Problem statement
Every line from the first in the listing below to the line containing "Open the headset voice channels icon" is to be repeated exactly, and no line past it.

────────

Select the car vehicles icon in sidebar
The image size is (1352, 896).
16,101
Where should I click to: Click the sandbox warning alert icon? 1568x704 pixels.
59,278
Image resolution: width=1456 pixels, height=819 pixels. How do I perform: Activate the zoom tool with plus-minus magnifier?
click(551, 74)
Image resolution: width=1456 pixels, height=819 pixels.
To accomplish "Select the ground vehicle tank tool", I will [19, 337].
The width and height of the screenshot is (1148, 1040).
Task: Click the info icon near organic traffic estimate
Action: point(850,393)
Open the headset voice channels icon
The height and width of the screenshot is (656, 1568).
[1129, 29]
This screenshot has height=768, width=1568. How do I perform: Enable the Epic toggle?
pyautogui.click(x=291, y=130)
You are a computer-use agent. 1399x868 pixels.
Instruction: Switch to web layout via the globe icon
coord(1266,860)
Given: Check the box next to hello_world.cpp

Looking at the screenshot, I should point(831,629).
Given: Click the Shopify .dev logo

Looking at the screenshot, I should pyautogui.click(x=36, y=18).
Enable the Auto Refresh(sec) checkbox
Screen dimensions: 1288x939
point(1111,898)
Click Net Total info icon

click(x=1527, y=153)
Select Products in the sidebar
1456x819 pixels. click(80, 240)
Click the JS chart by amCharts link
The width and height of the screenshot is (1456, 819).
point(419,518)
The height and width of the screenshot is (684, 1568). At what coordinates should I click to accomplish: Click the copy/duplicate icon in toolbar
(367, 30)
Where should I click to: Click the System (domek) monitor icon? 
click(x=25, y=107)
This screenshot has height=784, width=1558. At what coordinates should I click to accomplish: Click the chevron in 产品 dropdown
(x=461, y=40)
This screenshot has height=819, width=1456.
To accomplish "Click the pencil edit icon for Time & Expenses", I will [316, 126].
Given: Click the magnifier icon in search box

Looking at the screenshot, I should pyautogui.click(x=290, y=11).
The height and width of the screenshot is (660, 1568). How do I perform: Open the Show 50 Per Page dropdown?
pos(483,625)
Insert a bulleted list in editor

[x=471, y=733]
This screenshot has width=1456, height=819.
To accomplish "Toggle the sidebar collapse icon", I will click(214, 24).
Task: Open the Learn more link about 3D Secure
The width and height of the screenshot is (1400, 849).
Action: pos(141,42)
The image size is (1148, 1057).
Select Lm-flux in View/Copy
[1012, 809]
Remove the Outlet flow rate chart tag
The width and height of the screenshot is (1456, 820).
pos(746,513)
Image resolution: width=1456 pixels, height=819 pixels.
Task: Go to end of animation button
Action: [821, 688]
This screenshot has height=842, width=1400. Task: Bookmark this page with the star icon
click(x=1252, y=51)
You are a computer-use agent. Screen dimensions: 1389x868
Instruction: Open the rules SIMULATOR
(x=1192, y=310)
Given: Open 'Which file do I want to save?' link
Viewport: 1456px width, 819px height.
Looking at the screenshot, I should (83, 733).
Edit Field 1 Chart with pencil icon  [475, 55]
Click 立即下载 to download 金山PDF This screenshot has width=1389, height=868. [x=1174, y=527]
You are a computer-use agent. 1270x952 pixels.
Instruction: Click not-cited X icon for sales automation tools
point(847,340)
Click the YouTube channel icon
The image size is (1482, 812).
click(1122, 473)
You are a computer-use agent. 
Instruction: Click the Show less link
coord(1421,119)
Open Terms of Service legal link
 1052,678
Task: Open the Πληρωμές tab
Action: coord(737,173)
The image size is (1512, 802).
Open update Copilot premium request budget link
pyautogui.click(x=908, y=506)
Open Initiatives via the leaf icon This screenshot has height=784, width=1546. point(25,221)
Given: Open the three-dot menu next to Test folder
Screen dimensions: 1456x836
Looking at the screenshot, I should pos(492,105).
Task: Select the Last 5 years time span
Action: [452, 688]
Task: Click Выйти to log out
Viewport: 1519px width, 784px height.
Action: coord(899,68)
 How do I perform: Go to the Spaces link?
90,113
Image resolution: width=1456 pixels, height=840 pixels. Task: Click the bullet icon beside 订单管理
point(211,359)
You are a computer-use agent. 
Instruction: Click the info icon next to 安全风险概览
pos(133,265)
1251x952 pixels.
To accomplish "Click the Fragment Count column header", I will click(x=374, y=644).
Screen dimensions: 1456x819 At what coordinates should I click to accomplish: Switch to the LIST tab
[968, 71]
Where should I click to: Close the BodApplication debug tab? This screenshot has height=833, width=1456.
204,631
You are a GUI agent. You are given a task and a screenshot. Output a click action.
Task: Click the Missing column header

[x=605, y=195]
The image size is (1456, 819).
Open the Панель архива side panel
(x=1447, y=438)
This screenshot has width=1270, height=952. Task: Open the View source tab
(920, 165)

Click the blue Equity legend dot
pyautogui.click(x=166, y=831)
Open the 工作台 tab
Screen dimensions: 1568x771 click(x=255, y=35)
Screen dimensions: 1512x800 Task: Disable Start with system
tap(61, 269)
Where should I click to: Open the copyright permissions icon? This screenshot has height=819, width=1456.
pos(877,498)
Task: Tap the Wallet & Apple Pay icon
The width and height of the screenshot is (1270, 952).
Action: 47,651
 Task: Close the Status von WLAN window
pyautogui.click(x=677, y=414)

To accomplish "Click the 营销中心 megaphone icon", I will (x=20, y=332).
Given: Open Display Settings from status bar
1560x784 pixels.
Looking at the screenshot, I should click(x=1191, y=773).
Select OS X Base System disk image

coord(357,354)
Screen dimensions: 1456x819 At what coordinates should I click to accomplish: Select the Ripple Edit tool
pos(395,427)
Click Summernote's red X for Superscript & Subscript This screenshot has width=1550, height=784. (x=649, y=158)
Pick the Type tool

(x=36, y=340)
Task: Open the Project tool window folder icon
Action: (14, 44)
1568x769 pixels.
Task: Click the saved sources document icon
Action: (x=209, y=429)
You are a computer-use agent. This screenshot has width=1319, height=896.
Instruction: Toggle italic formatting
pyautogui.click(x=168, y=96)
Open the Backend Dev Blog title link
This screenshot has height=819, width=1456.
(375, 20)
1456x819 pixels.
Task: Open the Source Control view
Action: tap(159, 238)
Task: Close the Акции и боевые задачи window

────────

Output of the task
Select the car vehicles icon in sidebar
The image size is (1352, 896).
16,101
Where should I click to: Click the sandbox warning alert icon? 1568x704 pixels.
59,278
Image resolution: width=1456 pixels, height=819 pixels. How do I perform: Activate the zoom tool with plus-minus magnifier?
click(551, 74)
Image resolution: width=1456 pixels, height=819 pixels.
To accomplish "Select the ground vehicle tank tool", I will [19, 337].
The width and height of the screenshot is (1148, 1040).
Task: Click the info icon near organic traffic estimate
Action: point(850,393)
Open the headset voice channels icon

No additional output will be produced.